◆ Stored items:
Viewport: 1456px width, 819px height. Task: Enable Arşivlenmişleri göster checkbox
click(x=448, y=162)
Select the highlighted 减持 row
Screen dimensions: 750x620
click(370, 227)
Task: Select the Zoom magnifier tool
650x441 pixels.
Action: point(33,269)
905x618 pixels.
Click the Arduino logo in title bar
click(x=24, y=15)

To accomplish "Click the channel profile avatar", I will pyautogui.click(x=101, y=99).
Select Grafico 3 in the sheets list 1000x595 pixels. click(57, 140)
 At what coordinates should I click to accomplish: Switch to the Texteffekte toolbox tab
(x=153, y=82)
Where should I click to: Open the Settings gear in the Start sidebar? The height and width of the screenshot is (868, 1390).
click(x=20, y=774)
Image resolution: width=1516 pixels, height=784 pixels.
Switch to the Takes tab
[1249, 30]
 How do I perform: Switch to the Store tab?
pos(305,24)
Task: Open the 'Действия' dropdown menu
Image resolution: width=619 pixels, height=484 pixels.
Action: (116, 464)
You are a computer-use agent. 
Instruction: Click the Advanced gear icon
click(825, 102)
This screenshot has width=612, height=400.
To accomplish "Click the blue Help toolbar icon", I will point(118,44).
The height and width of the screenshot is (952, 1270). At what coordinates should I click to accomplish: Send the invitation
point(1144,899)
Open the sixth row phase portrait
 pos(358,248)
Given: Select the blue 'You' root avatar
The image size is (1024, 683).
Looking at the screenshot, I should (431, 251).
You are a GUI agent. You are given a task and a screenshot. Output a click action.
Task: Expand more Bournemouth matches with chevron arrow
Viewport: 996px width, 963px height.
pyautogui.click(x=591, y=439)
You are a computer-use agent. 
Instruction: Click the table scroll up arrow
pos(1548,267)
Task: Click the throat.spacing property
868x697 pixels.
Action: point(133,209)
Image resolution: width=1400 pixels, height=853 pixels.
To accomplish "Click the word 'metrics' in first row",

◆ TO DO:
Return only those lines that run from the one containing "The image size is (1024, 683)." through the end of the entries, keeping each exactly as written.

◆ RESULT BELOW:
The image size is (1024, 683).
Looking at the screenshot, I should (431, 251).
You are a GUI agent. You are given a task and a screenshot. Output a click action.
Task: Expand more Bournemouth matches with chevron arrow
Viewport: 996px width, 963px height.
pyautogui.click(x=591, y=439)
You are a computer-use agent. 
Instruction: Click the table scroll up arrow
pos(1548,267)
Task: Click the throat.spacing property
868x697 pixels.
Action: point(133,209)
Image resolution: width=1400 pixels, height=853 pixels.
To accomplish "Click the word 'metrics' in first row",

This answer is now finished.